The authors believe that the existing legal framework needs to be substantially improved in order to introduce appropriate requirements in the existing regulatory framework for medical institutions providing only telemedicine services. As a result, the Latvian legal system would not only recognise medical institutions providing only telemedicine services but also regulate the minimum requirements necessary for their proper provision.

Given the fact that telemedicine is not a traditional way of healthcare delivery, it is necessary to define and outline telemedicine fundamentals, which include definitions of the types of telemedicine delivery practised in Latvia, its general implementation requirements, and limitations. This requires introduction of guidelines for the provision of telemedicine services and the basic principles for its implementation, paying additional attention to requirements for communication security. There are several aspects of the Latvian regulatory framework that would need to be improved or updated to ensure safe and effective telemedicine practice in Latvia, while the country is currently in the early stages of integrating telemedicine into the healthcare legal system, which requires development of a comprehensive regulatory framework and core principles for telemedicine.

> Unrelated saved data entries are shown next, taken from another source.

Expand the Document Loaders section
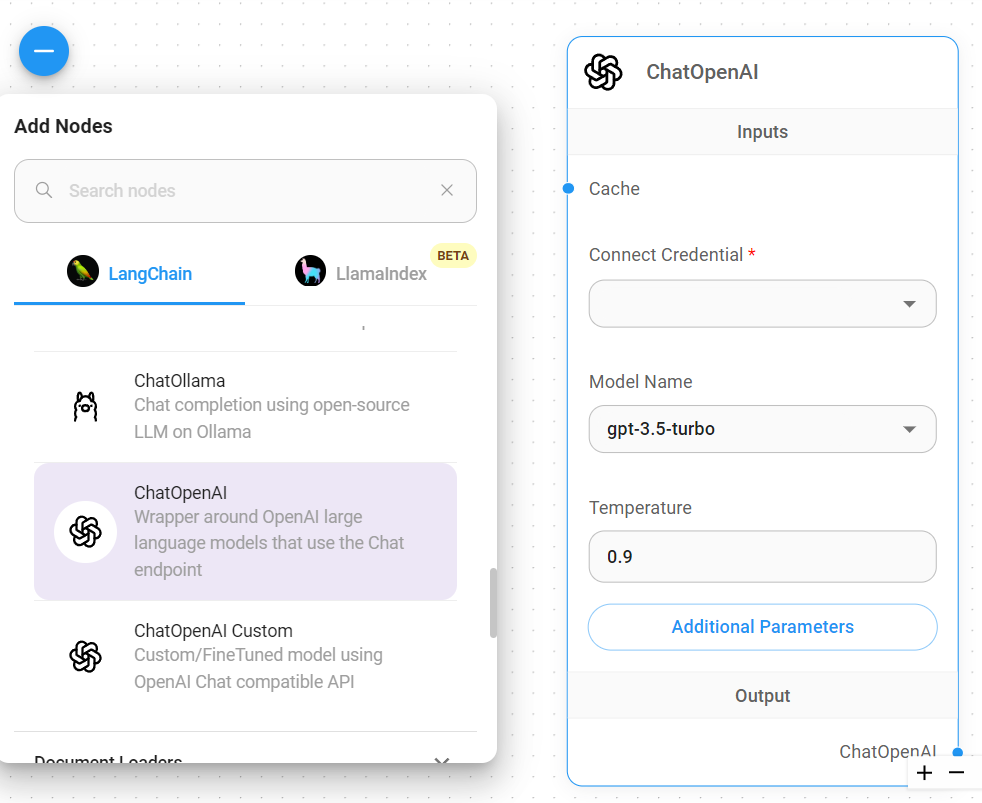 point(441,760)
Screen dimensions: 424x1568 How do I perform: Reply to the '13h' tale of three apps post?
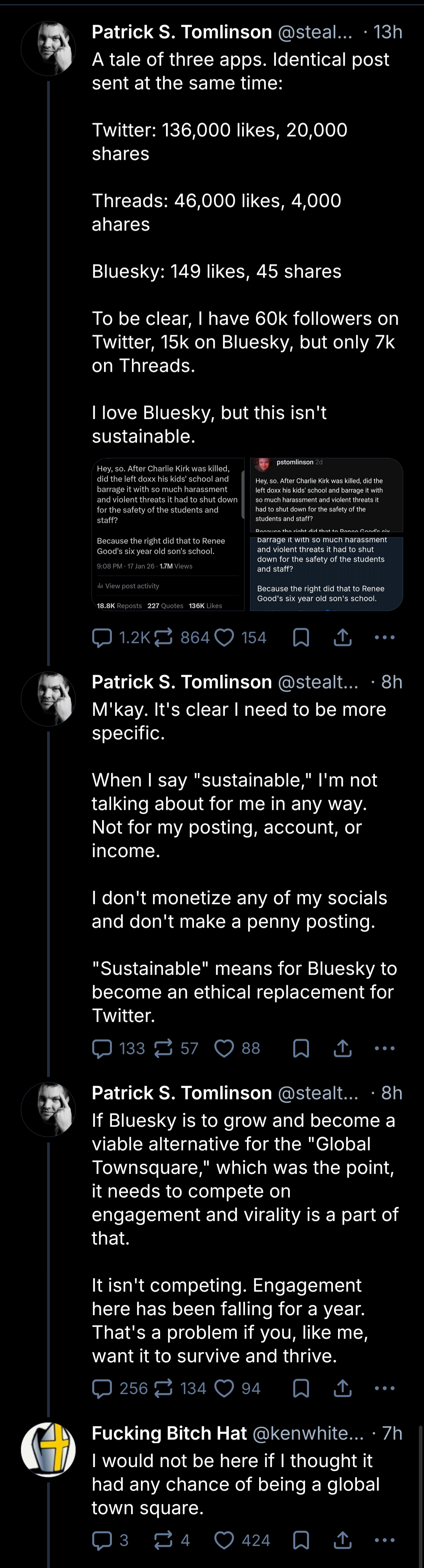120,637
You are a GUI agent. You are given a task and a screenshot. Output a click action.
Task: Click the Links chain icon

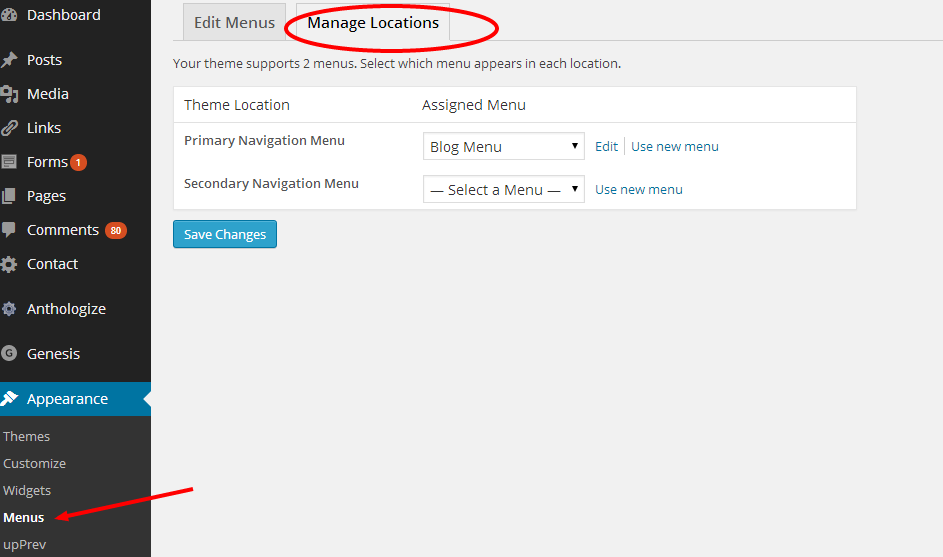pyautogui.click(x=9, y=128)
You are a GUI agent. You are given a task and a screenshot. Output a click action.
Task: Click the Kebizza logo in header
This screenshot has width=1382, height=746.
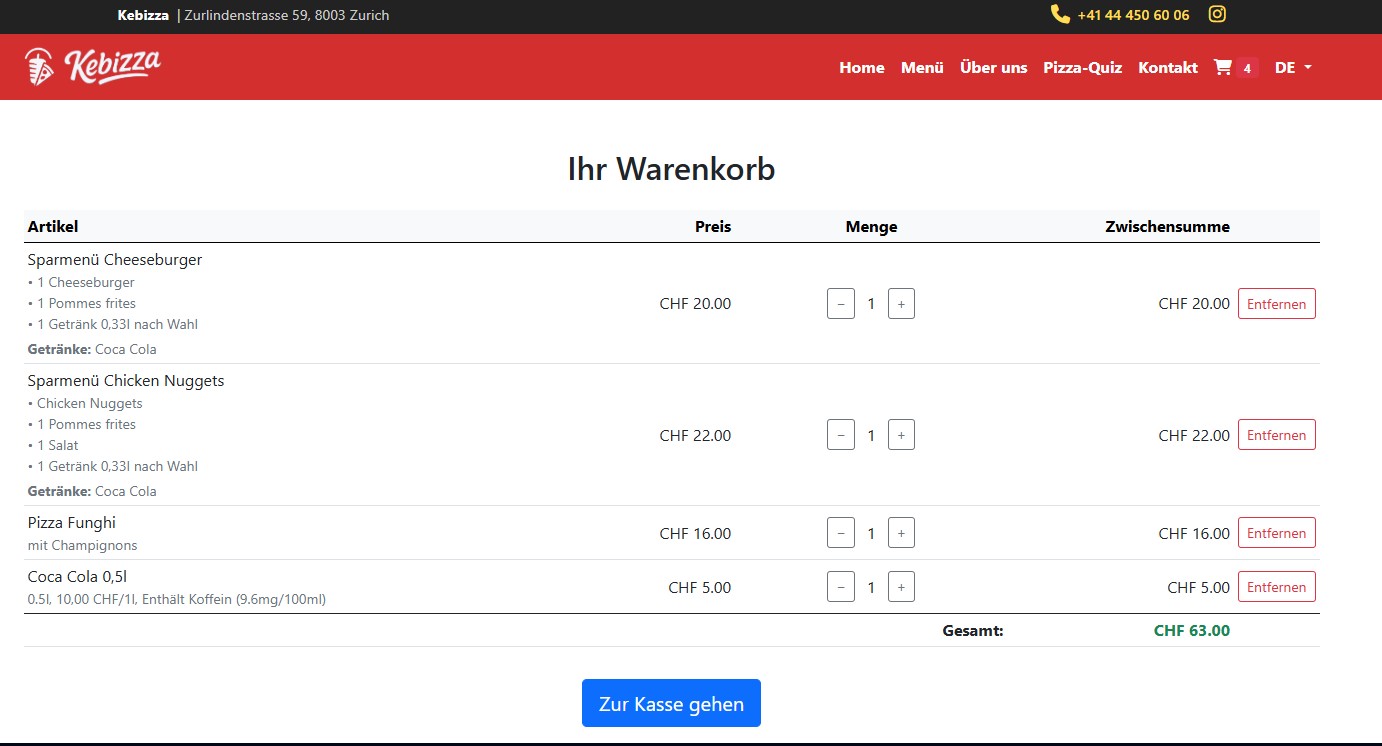(x=93, y=66)
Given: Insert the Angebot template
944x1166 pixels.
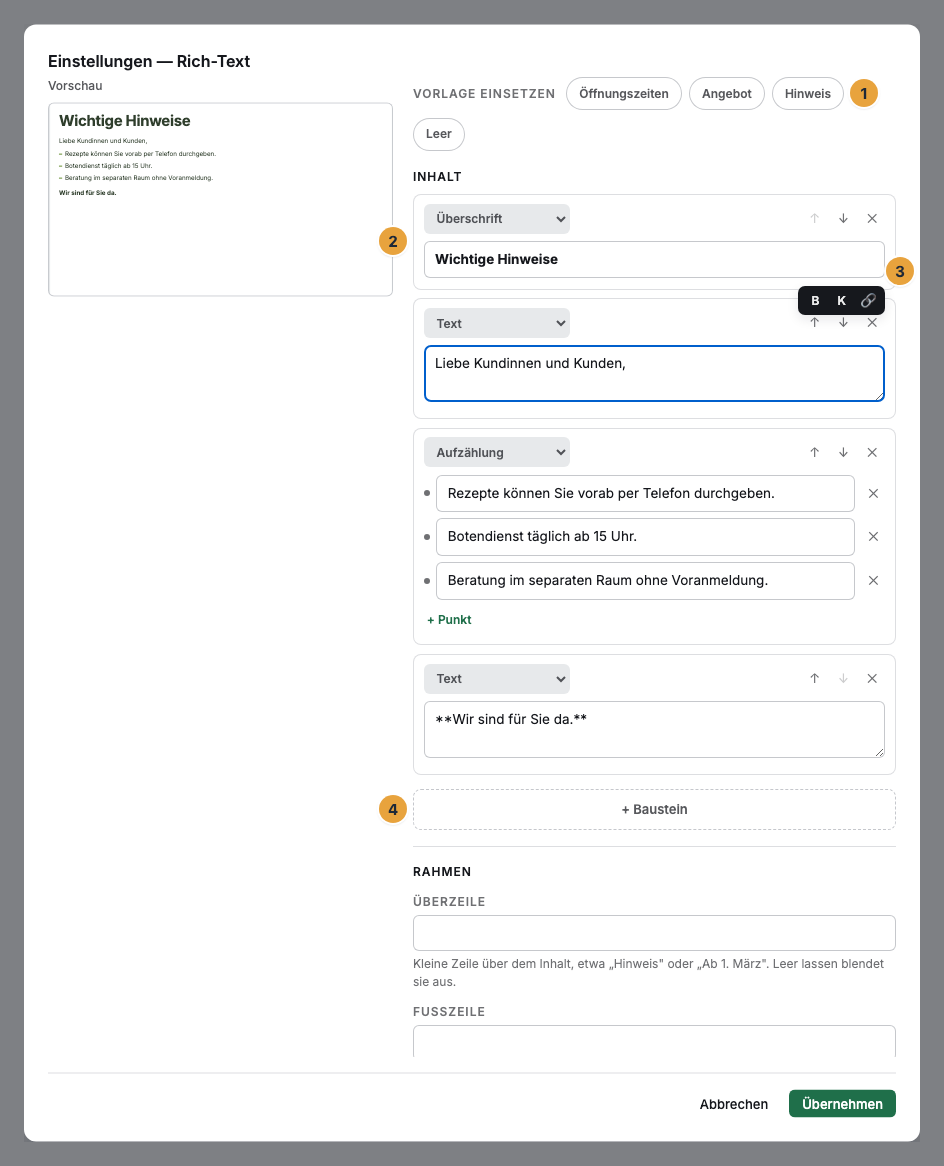Looking at the screenshot, I should [x=727, y=94].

To implement the issuance of sick-leave certificates based on telemedicine consultations, it is necessary to ensure that telemedicine services are monitored to avoid the issuance of fictitious certificates. After remote communication with a patient, if a healthcare professional has identified a medically justifiable reason for issuing a sick-leave certificate, they could make a note in the patient’s medical records whether the certificate has been issued by means of a face-to-face or telemedicine check-up.